### O que fazer
Atualize a crítica sobre o romance Misericórdia: reescreva a parte que começa em "Misericórdia (D. Quixote, 2022), o" e vai até "Ler, Inverno 2022).", substituindo "romance" por "livro".

### Trecho para leitura
☆ ☆ ☆ ☆ ☆ ☆ ☆

Opinião

Letras | Misericórdia de Lídia Jorge

12 out 2023 09:57

Um verdadeiro espelho da realidade cá de fora e não apenas – nem tão pouco – o retrato da vivência psicossocial e emocional da velhice

Misericórdia (D. Quixote, 2022), o décimo segundo romance de LJ (não) é um romance sobre a velhice ou a vida nos lares. Sabe-se que este livro foi escrito a pedido da mãe da autora internada numa residência para idosos onde viria a morrer, uma das primeiras vítimas do flagelo do Covid 19. “No último dia em que nos vimos a 8 de março, [de 2020] voltou a pedir-me que escrevesse um livro com o título Misericórdia, para que as pessoas tivessem mais compaixão umas com as outras quando chegassem ao que ela tinha chegado.” - diz LJ numa entrevista a Filipa Melo (in Revista Ler, Inverno 2022).

Sabe-se que a ação – narrada em primeira pessoa por Dona Alberti, o avatar da mãe da autora – se passa numa residência para idosos com todas as condições de conforto e bem-estar, um antigo hotel, o Hotel Paraíso, de que mantém o nome. De referir a acuidade semântica, a finura emotiva e fonética com que LJ escolhe os nomes das personagens e dos locais em todos os seus romances que é, parece-me, um dos muitos artifícios que utiliza para suavizar, junto do leitor, a crueldade ou a violência da realidade narrada.

Sabendo-se tudo isto, teme-se que se trate de uma narrativa dramática, dolorosa e de penosa leitura. Nada de mais errado.

O livro, de 450 páginas, reparte-se por 80 pequenos capítulos/episódios, sabiamente narrados (por Dona Alberti) e brandamente apresentados ao leitor (pela escritora) como que jorrando do seu imprevisível espírito, da sua capacidade de transfiguração da(s) realidade(s) observada(s), concluindo quase todos com um escrito, um aforismo, uns versos deixados pela mãe da autora, “Maria dos Remédios, a minha mãe muito amada”. De facto, a obra baseia-se em alguns destes breves escritos e em relatos registados também pela mãe num pequeno gravador, depois muito bem cerzidos pela mão rigorosa, mas poeticamente delicada de LJ.

☆ ☆ ☆ ☆ ☆ ☆ ☆

### Dados fornecidos
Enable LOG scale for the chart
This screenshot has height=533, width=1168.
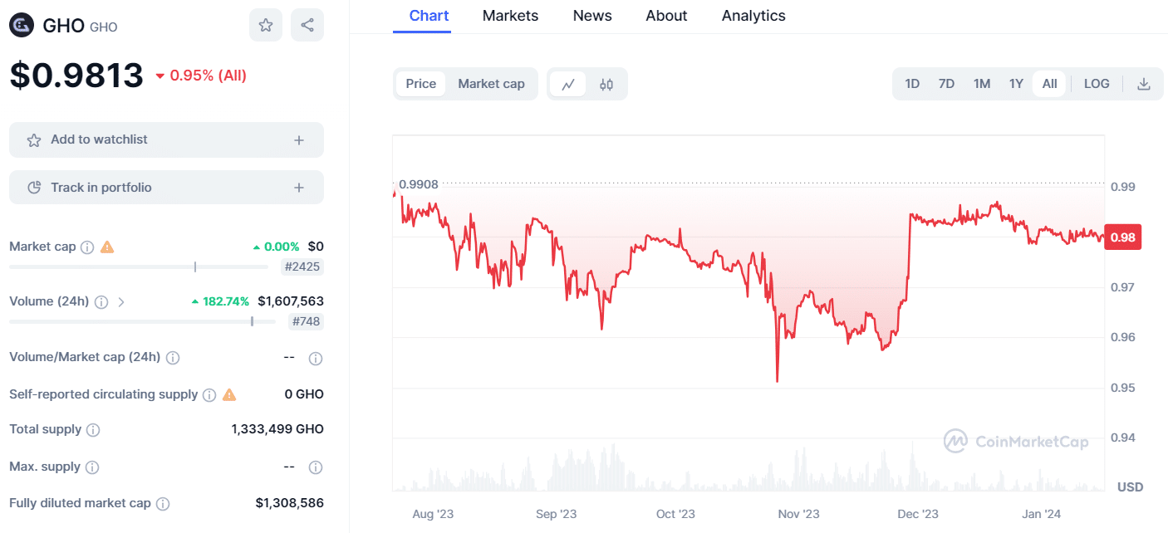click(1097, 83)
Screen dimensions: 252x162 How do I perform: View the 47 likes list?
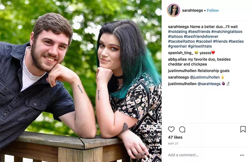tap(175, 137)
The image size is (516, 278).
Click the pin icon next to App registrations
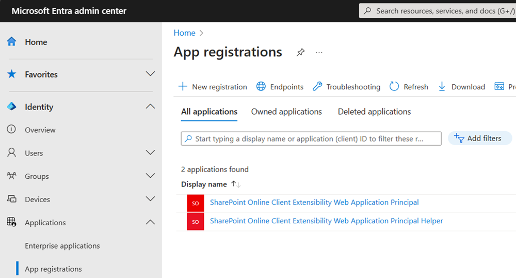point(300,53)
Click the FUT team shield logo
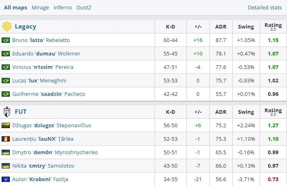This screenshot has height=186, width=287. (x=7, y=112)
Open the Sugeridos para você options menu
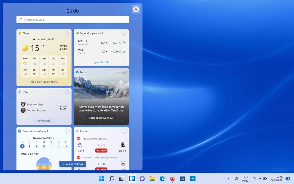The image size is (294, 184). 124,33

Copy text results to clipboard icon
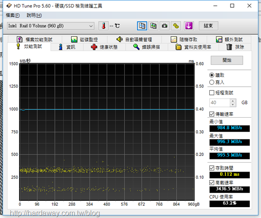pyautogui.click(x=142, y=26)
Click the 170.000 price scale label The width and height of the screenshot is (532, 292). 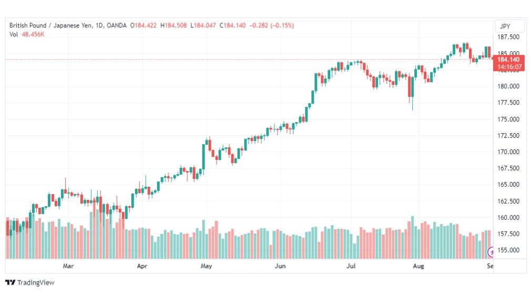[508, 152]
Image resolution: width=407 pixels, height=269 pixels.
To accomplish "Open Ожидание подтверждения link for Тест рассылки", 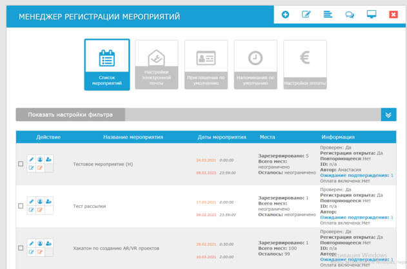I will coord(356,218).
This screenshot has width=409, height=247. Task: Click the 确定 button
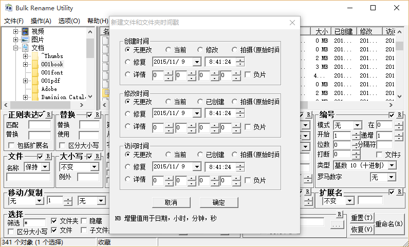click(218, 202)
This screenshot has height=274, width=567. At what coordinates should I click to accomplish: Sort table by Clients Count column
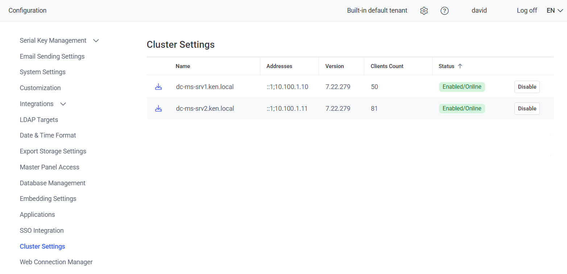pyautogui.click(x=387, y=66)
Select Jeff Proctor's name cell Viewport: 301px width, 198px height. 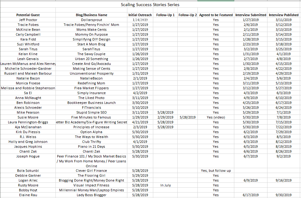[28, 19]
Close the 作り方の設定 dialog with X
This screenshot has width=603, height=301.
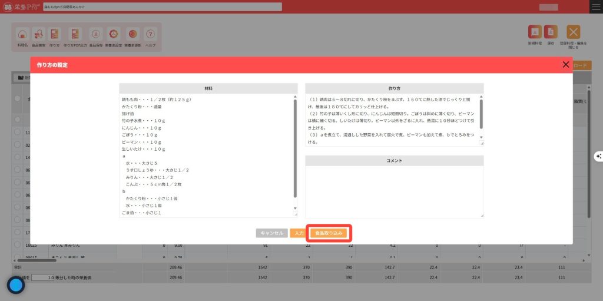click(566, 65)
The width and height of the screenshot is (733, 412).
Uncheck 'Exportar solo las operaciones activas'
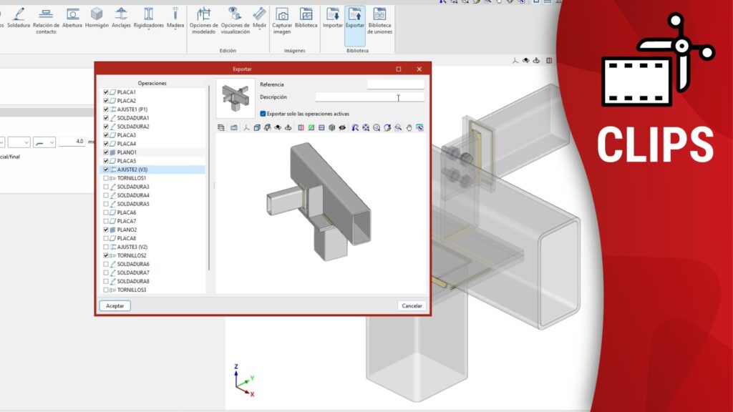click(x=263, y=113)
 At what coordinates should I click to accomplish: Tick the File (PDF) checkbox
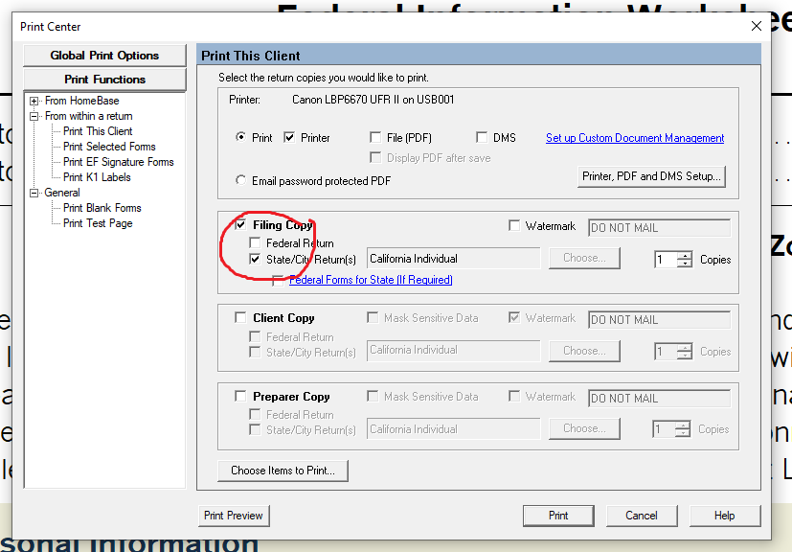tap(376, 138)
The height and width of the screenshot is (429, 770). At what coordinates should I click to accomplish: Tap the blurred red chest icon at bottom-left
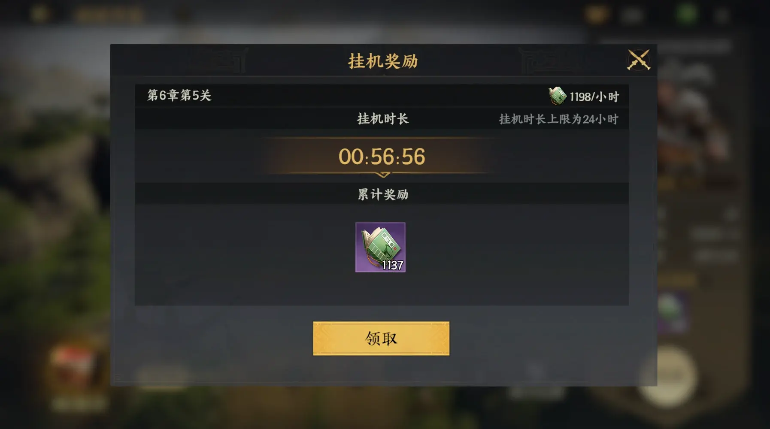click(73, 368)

☆ ☆ ☆ ☆ ☆ ☆ ☆

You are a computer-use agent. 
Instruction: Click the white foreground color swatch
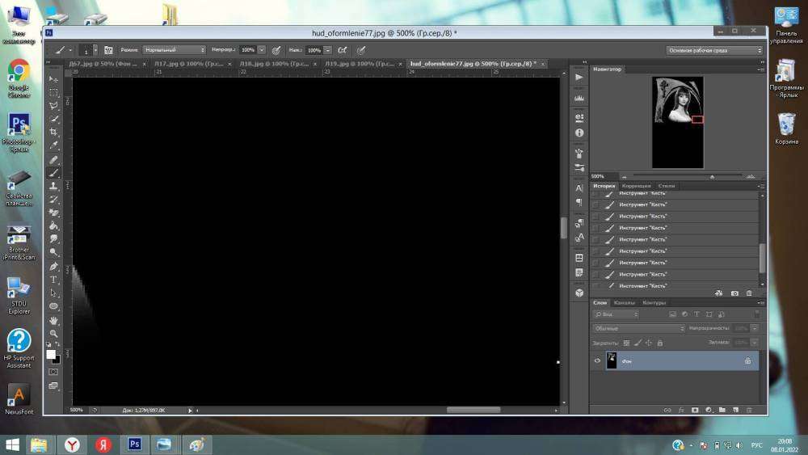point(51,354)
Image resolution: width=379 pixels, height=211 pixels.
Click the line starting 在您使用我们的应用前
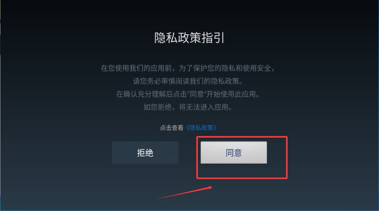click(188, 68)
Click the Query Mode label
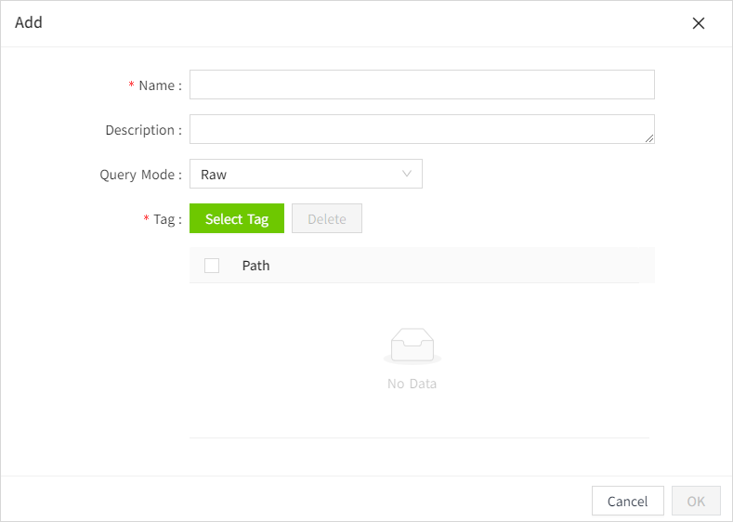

☆ ☆ ☆ ☆ ☆ ☆ ☆

### Resposta
Misericórdia (D. Quixote, 2022), o décimo segundo livro de LJ (não) é um livro sobre a velhice ou a vida nos lares. Sabe-se que este livro foi escrito a pedido da mãe da autora internada numa residência para idosos onde viria a morrer, uma das primeiras vítimas do flagelo do Covid 19. “No último dia em que nos vimos a 8 de março, [de 2020] voltou a pedir-me que escrevesse um livro com o título Misericórdia, para que as pessoas tivessem mais compaixão umas com as outras quando chegassem ao que ela tinha chegado.” - diz LJ numa entrevista a Filipa Melo (in Revista Ler, Inverno 2022).